_Stated exercise A_
In the Red Wings post, which team was Brad Stuart traded to?

_Page excerpt_
The Malik Report
by George Malik on 06/11/12 at 01:55 PM ET
Updated 3x at 7:19 PM: Yesterday’s trade of Brad Stuart to the San Jose Sharks kicked off the Wings’ summertime roster overhaul in earnest, and given Red Wings GM Ken Holland’s statements to the team’s beat writers, we’re going to find out about the futures of Tomas Holmstrom and Jiri Hudler sooner than later, with the team possibly getting a jump-start on expected Canada Day fireworks by wheeling and dealing signing rights at the Draft on June 22nd and 23rd.
The departures of Stuart and Nicklas Lidstrom obviously leave a gaping hole on the Wings’ defense, however, and as more than a few of you noted in the comments section of the overnight report, the Wings have a hard philosophical decision to make going forward.
We know that the Wings’ brass plans on targeting a top-six forward, probably either Zach Parise or Alex Semin, we know they want a bottom-six forward with size and grit, we know they want an insurance back-up goalie, and we how that it is absolutely essential for the team to target and at least one of Ryan Suter, Dennis Wideman, Matt Carle and/or Jason Garrision, if not Justin Schultz, in attempting to help Niklas Kronwall, Ian White and Brendan Smith fill Lidstrom’s skates by committee…
But what do the Wings plan on doing on defense after pursuing that mythical top-pair defenseman? Does the team try to address the loss of a player who could be utilized in any situation and provided toughness, grit and penalty-killing poise in Stuart via targeting a Bryce Salvador, Barret Jackman, Filip Kuba, Scott Hannan, Adrian Aucoin, Pavel Kubina, Bryan Allen or perhaps Matt Gilroy, or do the Wings acknowledge that they were never really able to replace Brian Rafalski’s production, and as such, “overbuild” by looking at secondary offensive defensemen like Joe Corvo, Carlo Colaiacovo, Sheldon Souray or even Sami “It only seems like I’ve accumulated 40 injuries over my career…Oh wait, that’s right” Salo?

(Records from a dataset)
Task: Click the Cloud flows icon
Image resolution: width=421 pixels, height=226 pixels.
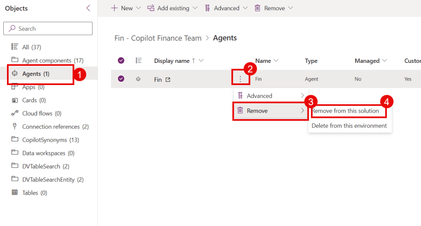Action: tap(15, 113)
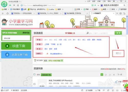Click the undo closed tab icon
Image resolution: width=128 pixels, height=92 pixels.
[x=124, y=13]
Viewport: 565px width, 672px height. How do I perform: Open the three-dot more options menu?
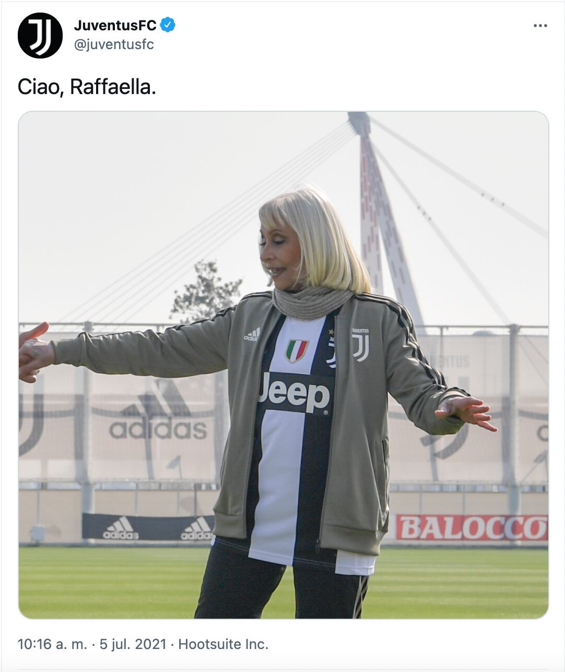point(540,26)
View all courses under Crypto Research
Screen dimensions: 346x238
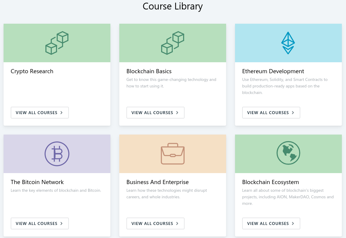pyautogui.click(x=40, y=113)
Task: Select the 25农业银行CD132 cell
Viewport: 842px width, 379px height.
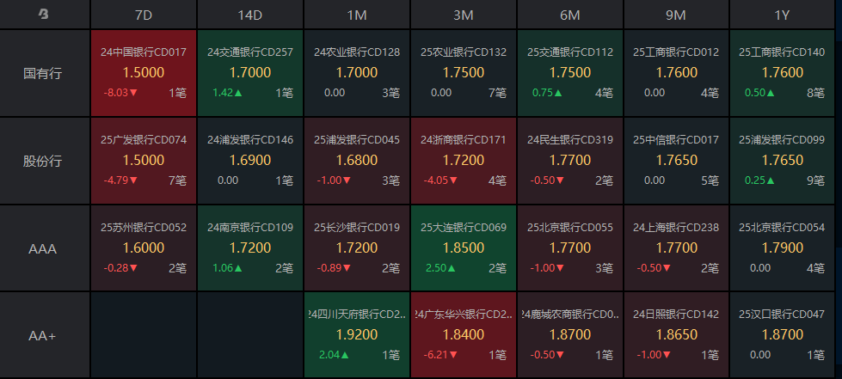Action: [x=464, y=73]
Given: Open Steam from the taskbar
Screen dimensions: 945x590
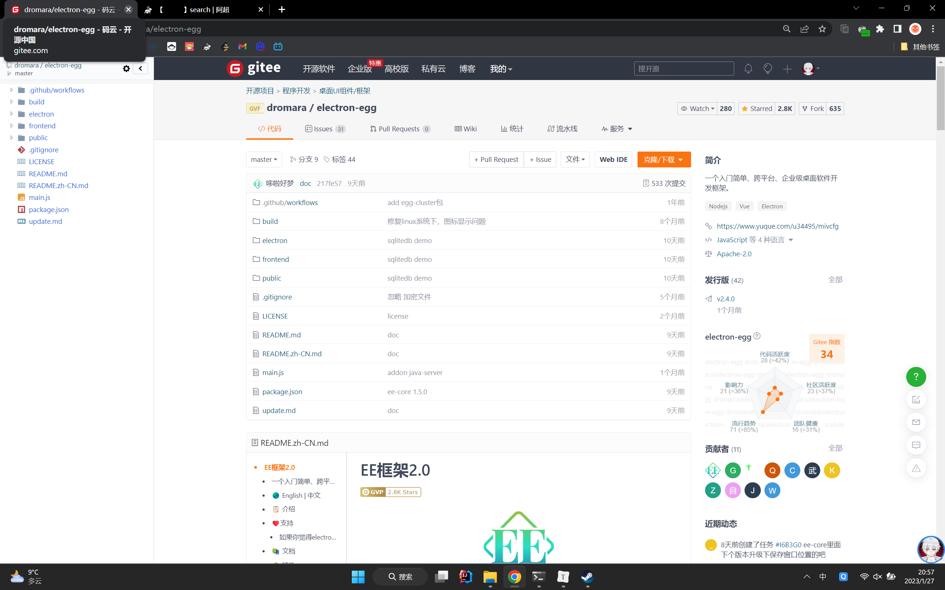Looking at the screenshot, I should [587, 576].
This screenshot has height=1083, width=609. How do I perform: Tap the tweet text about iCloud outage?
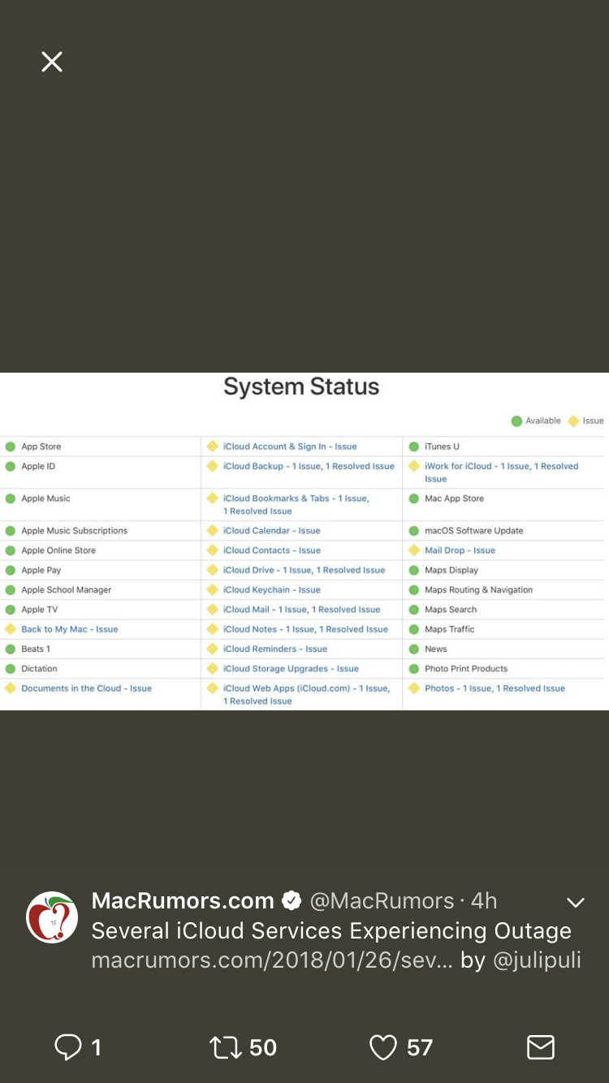pyautogui.click(x=331, y=931)
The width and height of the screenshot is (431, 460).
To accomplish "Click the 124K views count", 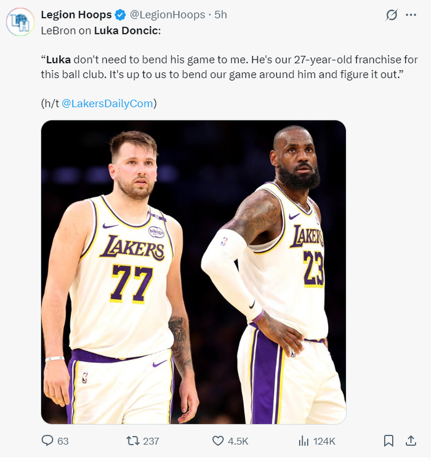I will point(324,441).
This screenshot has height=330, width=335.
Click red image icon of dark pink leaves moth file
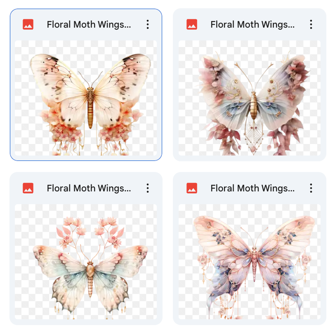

_Stated exercise B_
Please collect every line of the records that contains the string "resolution", matching case exactly.

_Exercise solution A_
The San Jose Sharks.

_Exercise solution B_
Image resolution: width=421 pixels, height=226 pixels.
Image resolution: width=128 pixels, height=92 pixels.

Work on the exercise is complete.